Many people think that alcohol will make you the life of the party, but the truth is that alcohol is, literally, a depressant.
In the United States alone, approximately 17 million people suffer from alcohol abuse or dependence. Each year, approximately 88,000 people die from alcohol-related complications. Deaths from alcohol are the third leading cause of preventable deaths in the U.S. Alcohol use disorder has many short-term and long-term health consequences, including liver disease, anemia, cardiovascular disease, seizures, nerve damage, gout, high blood pressure, depression, and pancreatitis. An alcohol rehab center will help someone stop abusing alcohol and receive the treatment they need.
What is Alcohol Abuse?
According to the National Institute on Alcohol Abuse and Alcoholism, approximately 7% of American adults 18 years or older suffer from a diagnosable alcohol use disorder. Alcoholism is twice as prevalent amongst men.
The DSM-5 defines alcoholism based on a set of behaviors that measures a diagnosis from mild to severe. If two or three behaviors are exhibited, it’s considered mild. Four or five and it’s closer to the severe end. Here are a couple examples of behavior that may indicate a sign of alcoholism:
- Found that drinking—or being sick from drinking—often interfered with taking care of your home or family? Or caused job troubles? Or school problems?
- More than once gotten into situations while or after drinking that increased your chances of getting hurt (such as driving, swimming, using machinery, walking in a dangerous area, or having unsafe sex)?

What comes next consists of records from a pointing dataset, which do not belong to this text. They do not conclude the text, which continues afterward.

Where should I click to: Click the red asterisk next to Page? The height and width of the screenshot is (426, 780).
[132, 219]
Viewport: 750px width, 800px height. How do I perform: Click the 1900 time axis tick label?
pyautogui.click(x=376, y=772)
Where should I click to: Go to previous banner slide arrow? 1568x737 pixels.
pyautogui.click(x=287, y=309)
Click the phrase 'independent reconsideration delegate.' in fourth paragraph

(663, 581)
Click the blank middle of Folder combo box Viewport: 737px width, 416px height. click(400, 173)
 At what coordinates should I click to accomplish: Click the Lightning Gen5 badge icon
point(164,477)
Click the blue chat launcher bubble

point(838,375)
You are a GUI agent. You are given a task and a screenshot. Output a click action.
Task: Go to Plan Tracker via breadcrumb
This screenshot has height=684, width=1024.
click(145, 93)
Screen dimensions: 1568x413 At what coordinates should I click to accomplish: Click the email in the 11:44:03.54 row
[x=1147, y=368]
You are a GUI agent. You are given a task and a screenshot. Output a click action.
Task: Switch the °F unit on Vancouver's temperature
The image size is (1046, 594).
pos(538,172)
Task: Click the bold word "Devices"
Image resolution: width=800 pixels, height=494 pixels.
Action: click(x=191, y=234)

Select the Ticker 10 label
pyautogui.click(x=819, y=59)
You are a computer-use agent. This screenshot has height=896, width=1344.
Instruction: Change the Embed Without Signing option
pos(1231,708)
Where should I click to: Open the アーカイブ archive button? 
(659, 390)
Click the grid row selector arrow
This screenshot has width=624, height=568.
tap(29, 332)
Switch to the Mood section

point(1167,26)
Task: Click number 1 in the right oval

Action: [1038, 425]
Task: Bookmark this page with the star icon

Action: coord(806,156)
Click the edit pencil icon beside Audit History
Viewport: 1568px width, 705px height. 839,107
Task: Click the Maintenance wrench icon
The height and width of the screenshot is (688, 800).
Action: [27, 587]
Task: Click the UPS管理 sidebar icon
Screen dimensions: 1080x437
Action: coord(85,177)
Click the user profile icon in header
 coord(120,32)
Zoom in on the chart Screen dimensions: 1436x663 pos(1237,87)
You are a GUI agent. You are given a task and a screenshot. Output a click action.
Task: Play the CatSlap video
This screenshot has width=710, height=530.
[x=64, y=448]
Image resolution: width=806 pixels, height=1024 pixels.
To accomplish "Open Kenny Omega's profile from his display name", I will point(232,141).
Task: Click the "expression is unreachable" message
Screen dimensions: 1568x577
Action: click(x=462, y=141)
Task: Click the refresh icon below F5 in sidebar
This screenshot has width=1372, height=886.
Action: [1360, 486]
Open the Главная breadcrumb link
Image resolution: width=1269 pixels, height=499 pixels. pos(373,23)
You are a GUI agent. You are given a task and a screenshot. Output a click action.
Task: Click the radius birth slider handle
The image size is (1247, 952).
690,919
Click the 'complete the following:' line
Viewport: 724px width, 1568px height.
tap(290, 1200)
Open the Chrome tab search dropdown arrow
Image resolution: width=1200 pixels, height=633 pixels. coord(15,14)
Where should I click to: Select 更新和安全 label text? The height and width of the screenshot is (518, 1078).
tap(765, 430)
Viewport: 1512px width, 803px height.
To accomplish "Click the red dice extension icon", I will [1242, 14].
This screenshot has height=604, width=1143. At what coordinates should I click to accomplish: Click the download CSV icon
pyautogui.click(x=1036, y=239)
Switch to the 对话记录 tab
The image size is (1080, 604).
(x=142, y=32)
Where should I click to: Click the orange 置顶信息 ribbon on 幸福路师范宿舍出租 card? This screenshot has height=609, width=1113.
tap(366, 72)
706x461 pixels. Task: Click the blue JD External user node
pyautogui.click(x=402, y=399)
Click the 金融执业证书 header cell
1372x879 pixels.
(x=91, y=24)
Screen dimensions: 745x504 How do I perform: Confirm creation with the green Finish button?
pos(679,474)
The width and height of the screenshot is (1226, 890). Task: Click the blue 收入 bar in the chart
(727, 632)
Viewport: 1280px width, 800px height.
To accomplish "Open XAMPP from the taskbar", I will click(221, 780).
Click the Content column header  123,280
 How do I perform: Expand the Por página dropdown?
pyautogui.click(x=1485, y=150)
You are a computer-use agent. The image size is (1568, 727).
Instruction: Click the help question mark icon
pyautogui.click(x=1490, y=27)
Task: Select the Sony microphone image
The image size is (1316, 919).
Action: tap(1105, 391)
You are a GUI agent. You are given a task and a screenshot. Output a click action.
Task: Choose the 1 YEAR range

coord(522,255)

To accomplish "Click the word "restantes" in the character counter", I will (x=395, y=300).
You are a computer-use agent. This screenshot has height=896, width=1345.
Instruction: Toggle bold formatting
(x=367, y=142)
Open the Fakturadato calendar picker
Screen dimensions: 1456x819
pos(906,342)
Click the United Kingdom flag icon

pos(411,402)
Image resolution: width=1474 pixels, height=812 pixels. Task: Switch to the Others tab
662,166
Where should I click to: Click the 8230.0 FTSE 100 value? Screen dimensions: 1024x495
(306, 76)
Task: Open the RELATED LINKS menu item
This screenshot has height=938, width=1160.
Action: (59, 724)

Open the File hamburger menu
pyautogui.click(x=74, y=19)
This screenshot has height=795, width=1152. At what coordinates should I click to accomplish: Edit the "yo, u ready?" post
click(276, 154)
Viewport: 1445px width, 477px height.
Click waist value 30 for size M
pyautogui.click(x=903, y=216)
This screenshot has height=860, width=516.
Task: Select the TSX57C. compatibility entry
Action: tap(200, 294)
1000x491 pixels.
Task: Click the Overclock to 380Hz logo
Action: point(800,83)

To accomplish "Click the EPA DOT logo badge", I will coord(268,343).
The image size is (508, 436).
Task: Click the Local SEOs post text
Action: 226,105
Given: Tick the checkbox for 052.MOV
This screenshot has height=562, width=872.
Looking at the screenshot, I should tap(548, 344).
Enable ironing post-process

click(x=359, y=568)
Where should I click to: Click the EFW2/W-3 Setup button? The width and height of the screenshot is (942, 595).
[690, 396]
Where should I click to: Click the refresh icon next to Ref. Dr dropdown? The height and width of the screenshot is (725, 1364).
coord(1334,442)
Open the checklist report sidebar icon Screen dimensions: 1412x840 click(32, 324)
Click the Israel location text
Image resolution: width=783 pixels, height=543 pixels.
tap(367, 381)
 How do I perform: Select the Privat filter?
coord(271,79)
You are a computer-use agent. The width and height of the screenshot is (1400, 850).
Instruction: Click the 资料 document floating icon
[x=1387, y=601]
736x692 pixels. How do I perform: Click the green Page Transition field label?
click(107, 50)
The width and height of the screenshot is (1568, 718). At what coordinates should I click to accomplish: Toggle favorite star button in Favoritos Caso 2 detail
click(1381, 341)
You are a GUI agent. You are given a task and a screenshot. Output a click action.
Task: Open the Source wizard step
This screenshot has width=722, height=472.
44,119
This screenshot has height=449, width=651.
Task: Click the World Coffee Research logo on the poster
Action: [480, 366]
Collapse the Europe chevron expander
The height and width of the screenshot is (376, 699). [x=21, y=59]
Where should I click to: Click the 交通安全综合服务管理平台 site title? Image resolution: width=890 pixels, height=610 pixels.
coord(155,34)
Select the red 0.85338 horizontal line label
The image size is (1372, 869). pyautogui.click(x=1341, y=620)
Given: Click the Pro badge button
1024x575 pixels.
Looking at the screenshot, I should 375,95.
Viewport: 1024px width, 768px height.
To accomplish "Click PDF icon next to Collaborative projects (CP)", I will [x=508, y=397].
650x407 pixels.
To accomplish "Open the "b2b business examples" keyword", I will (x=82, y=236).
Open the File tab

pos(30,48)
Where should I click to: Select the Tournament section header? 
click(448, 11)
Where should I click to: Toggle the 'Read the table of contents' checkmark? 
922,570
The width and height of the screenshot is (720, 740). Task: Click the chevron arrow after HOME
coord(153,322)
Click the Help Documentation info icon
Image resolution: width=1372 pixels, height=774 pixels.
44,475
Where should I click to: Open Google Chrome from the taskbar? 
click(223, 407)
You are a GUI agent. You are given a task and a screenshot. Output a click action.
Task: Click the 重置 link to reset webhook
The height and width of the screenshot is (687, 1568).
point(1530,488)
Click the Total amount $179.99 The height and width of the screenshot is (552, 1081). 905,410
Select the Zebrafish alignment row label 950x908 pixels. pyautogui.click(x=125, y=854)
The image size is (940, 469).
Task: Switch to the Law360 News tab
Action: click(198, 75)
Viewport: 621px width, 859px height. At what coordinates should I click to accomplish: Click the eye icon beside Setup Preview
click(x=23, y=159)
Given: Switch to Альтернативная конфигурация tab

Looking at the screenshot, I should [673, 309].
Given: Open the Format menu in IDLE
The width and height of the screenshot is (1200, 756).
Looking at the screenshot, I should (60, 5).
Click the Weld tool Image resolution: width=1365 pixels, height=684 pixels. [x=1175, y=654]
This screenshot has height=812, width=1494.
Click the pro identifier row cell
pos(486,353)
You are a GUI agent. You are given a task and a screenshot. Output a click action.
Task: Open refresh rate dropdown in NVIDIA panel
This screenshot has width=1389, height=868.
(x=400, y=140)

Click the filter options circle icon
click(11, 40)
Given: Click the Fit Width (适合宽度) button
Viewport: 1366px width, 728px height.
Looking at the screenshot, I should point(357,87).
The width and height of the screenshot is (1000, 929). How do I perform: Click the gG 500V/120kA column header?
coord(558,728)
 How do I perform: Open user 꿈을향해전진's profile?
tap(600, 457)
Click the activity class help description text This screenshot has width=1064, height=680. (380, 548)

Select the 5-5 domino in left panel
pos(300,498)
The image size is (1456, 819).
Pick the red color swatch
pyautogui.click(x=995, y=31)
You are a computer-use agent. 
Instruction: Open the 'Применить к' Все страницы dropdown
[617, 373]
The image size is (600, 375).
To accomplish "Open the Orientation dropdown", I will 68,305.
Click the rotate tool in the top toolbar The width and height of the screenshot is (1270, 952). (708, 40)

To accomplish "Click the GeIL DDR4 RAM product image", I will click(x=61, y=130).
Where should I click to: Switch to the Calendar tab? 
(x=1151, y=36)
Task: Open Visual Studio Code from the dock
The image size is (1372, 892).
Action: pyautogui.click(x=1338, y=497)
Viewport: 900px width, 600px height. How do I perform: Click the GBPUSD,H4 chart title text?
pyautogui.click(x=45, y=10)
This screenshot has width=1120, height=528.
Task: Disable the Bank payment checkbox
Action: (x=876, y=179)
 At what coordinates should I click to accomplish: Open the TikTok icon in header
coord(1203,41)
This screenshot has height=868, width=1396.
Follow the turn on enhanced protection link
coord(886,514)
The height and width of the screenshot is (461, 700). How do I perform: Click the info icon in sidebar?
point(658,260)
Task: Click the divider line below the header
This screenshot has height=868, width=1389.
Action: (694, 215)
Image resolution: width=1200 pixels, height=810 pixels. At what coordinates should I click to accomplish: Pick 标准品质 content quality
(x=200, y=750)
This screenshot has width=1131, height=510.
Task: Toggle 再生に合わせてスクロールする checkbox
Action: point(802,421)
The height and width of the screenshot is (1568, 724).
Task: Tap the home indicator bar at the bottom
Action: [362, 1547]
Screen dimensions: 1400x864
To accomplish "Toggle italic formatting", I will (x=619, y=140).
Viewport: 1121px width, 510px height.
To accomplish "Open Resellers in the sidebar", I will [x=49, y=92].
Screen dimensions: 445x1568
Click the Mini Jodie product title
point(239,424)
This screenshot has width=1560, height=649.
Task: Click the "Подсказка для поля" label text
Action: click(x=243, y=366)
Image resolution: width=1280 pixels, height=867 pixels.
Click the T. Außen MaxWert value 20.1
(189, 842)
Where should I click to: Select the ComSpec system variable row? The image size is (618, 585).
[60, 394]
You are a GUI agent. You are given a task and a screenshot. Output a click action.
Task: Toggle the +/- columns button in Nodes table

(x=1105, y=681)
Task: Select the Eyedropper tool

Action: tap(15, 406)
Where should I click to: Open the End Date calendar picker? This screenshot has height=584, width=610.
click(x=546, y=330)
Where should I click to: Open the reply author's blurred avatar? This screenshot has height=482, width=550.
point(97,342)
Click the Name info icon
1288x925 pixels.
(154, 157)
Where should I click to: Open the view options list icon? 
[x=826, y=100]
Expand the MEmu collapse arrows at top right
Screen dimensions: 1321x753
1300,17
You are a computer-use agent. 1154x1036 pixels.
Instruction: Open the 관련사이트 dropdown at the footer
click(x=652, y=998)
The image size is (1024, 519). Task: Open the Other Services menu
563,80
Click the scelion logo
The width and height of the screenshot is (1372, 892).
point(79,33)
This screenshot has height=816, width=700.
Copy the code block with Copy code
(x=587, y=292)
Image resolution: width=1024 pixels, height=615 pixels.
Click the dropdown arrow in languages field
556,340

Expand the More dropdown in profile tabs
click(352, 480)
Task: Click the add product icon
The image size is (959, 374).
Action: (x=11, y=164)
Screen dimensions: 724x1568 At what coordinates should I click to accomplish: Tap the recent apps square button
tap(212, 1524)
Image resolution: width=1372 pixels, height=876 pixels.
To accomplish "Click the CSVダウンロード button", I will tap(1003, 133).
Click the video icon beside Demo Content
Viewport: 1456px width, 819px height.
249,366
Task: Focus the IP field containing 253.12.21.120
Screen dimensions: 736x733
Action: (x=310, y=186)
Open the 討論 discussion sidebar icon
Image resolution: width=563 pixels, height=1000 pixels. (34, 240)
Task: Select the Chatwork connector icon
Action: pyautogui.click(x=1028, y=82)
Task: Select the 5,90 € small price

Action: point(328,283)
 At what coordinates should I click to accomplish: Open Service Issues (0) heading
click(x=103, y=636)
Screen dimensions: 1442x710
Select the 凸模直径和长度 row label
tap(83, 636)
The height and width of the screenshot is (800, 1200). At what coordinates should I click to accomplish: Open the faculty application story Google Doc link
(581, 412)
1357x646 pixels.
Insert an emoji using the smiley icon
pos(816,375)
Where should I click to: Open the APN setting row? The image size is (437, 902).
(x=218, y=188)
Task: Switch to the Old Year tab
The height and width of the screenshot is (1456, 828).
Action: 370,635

- Had to drink much more than you once did to get the effect you want? Or found that your usual number of drinks had much less effect than before?
- Found that when the effects of alcohol were wearing off, you had withdrawal symptoms, such as trouble sleeping, shakiness, restlessness, nausea, sweating, a racing heart, or a seizure? Or sensed things that were not there?
If you or a loved one has exhibited any of these behaviors as a result of their alcohol use it may be time to consider visiting an alcohol detox center.
Signs of Alcohol Dependence
Withdrawals are known for being associated with harder drugs such as heroin and methamphetamines, however, alcohol can take a very physical stranglehold on the body too. People who abuse alcohol build up a tolerance to the effects, prompting them to consume higher quantities in order to feel the effects. This not only augments the damage to the body, but it creates a physiological dependence, and that’s when withdrawal symptoms begin to manifest. The body is so used to having alcohol in its system that it struggles to function when its absent, and the user will experience depression, anxiety, nausea, vomiting, insomnia, accelerated heart rate, tremors, and confusion. Users will often fall into a vicious cycle by drinking just to alleviate theses symptoms.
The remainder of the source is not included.